結ぶべきは社会的な人間関係

学校と警察との連携強化を考える

 フォーラムでは、学校と警察との連携強化について、子どもの人権という視点からも検証し、教育現場や地域でなすべき事を考えました。
県教委と県警の協定書について、弁護士の山崎健一さんから、「情報提供については、本来、目的が明確であり手段が必要最小限でなければならない」といった個人情報保護上の問題点、また、協定の締結によって、生徒と教師の信頼関係を損なう危険性や、教育機能の低下、ひいては、子どもの居場所を失わせて立ち直りを困難にさせてしまうといった教育現場に与える影響が指摘されました。確かに、協定の目的は曖昧で、対象事案の範囲も非常に広範囲かつ不明解なものです。青少年保護育成条例同様に、これでは規制の範囲や規制によってどの程度目的が達成されたかについて検証する事も困難です。
竹村雅夫さんは、まず、教育現場での問題をマスコミがセンセーショナルに取り上げることの弊害を指摘され、20数年前に学校が荒れた時代に、ご自信が経験された問題を抱えた少年との年月を振り返られました。少年は、経済的要因も含め、いくつもの原因が複雑に絡み合い悩みの中ありました。その少年の問題行動だけをとりあげるのではなく、その根っこの部分に向き合い、「失敗や過ちを起こしながらも、それを克服し人格を形成させていく場」として、教育の実践がありました。その上で、警察を使うということもある、しかし、それは、イレギュラー「例外」であり基本ではないとお話くださいました。
杉原五雄さんは、「学校の門が閉じられ、防犯カメラが設置され、学校は砦化していく。本来、地域に学校を開くことで学校は守られる」といったお話がありました。

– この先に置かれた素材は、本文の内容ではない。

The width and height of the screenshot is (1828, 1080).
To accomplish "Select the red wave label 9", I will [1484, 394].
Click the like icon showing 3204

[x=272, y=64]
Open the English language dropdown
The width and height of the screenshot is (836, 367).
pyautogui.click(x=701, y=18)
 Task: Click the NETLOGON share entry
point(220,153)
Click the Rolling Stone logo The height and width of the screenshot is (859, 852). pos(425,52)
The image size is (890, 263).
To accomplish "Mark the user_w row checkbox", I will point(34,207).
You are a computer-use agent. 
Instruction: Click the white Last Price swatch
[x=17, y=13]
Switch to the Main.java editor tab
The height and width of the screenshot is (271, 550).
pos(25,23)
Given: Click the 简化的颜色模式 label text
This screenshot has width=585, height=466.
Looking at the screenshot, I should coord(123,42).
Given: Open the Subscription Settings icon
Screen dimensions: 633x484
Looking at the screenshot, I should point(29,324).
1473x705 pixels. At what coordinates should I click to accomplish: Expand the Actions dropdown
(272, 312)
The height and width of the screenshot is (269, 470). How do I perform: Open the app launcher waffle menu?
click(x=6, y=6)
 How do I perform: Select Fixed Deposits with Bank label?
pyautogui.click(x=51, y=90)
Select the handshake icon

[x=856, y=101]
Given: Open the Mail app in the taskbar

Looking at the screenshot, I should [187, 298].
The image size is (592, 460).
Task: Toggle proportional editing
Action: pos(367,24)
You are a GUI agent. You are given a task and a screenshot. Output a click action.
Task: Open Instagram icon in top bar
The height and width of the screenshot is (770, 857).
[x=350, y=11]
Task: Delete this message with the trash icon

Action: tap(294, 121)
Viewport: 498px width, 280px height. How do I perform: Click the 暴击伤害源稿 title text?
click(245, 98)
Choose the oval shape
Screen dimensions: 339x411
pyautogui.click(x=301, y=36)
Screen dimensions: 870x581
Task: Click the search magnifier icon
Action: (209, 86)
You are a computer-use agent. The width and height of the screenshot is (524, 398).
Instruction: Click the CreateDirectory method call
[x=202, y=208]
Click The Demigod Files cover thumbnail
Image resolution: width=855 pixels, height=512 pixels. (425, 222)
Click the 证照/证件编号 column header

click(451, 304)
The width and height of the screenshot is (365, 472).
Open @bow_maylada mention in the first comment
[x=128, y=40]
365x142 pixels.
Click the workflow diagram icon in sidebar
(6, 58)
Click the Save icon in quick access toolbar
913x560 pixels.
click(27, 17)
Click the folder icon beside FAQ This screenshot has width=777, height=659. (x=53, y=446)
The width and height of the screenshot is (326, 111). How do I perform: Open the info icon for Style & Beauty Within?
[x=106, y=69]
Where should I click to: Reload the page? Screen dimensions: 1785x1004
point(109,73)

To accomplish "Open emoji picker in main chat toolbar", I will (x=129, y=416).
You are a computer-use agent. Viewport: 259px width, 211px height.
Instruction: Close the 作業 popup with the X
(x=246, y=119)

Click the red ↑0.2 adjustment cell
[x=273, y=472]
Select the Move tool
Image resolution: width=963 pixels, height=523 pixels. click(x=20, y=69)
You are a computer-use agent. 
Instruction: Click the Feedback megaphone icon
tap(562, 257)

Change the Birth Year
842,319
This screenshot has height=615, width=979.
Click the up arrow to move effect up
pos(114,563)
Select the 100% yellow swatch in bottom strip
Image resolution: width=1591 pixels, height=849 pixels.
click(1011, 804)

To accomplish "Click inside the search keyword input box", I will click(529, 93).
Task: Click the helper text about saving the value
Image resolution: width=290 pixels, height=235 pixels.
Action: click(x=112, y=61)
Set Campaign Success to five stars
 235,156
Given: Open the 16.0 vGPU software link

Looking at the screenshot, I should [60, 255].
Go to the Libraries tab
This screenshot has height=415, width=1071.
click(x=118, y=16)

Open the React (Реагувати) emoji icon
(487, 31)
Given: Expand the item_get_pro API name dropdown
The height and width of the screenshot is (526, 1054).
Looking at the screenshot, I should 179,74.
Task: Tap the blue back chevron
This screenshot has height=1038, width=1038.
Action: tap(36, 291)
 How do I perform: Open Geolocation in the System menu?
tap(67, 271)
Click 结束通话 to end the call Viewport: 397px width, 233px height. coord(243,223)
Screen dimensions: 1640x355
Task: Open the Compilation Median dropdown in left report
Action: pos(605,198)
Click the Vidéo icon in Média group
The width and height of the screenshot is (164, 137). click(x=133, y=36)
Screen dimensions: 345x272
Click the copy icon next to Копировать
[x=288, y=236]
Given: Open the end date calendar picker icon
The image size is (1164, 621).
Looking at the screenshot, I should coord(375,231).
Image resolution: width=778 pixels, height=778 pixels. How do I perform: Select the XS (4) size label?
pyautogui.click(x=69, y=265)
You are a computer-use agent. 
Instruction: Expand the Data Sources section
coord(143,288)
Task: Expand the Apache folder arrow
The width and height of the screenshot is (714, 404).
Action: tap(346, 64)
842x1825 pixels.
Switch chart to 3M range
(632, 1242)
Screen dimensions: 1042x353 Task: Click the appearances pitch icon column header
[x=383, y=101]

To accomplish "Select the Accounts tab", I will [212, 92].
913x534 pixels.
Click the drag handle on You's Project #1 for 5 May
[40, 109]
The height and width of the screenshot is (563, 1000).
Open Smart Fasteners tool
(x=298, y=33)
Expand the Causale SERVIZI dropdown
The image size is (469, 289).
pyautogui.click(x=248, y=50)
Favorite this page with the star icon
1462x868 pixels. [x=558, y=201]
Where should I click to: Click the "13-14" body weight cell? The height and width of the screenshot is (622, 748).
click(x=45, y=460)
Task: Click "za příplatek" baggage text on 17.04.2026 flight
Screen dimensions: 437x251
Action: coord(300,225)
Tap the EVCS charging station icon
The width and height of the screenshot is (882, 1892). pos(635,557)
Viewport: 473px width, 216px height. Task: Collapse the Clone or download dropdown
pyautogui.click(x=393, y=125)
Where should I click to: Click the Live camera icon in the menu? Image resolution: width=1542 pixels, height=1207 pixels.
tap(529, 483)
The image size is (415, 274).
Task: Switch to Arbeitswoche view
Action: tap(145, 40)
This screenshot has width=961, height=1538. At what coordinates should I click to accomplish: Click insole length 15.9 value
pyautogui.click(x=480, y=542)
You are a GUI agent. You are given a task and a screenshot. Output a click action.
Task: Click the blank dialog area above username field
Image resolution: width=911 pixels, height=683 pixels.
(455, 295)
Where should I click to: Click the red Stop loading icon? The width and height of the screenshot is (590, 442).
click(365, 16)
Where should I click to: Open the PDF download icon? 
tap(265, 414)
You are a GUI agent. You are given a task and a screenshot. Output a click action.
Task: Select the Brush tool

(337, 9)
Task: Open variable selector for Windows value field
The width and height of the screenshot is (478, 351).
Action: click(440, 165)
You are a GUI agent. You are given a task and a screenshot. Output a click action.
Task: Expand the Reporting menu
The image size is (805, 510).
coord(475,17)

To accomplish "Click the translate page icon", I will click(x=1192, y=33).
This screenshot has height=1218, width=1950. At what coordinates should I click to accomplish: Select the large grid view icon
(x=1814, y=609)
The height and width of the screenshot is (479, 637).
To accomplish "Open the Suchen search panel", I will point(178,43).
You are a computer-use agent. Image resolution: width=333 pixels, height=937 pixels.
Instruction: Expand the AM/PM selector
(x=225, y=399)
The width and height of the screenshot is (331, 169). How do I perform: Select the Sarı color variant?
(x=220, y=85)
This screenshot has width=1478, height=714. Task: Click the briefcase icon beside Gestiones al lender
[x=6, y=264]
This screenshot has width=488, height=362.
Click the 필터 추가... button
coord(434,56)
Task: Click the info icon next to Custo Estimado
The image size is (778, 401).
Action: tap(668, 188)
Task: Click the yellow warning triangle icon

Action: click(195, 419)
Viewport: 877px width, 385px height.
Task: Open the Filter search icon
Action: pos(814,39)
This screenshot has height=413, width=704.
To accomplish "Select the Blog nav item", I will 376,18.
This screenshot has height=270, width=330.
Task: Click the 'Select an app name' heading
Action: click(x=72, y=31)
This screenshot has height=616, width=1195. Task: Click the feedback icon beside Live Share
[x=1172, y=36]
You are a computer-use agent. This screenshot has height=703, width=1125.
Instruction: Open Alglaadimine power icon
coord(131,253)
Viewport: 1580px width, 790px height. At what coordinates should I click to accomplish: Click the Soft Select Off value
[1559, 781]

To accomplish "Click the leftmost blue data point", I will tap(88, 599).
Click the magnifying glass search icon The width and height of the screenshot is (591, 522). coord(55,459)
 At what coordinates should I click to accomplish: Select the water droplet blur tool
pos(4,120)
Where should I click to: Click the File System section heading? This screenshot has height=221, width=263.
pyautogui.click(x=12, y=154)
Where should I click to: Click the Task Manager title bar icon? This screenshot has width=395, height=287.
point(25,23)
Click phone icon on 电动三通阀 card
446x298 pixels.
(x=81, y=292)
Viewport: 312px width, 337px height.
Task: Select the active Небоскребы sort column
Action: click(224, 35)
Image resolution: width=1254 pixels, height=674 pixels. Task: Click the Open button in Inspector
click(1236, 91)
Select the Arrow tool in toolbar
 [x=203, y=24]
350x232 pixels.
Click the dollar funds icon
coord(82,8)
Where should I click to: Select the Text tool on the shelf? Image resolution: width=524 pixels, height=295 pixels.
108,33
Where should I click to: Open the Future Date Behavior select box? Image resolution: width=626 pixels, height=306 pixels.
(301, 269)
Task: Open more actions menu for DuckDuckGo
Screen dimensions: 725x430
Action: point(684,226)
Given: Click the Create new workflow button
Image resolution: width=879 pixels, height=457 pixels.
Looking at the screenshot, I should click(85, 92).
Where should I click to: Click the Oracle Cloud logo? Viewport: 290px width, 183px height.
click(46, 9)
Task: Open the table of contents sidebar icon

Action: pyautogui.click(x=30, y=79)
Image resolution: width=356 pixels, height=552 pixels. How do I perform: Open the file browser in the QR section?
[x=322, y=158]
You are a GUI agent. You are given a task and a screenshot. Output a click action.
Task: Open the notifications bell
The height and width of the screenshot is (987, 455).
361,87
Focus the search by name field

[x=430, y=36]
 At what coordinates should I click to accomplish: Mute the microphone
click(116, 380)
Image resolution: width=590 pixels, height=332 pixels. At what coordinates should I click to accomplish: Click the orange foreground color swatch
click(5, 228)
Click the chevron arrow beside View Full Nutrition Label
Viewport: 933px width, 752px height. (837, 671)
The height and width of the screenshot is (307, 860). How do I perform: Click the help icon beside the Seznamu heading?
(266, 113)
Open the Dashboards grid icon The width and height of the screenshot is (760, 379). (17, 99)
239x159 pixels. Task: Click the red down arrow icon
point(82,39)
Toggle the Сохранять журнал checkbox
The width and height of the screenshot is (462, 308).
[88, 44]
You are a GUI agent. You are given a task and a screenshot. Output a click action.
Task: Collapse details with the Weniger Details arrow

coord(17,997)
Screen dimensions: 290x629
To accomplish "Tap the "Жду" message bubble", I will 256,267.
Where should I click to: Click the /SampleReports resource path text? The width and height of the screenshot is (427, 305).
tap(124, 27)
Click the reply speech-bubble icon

私も、パネラーとして、児童相談所や子どもに関わるNPO・NGOへのヒアリング調査から、子どもたちが幼い時から経済活動の対象とされてしまう状況や、虐待の連鎖、不登校支援の現場の声など報告しました。
今春、青葉区で小規模・多機能の福祉拠点が開設されます。私もそこに参加し、社会的な人間関係を結びながら見守る地域社会をつくるチャレンジを続けたいと思います。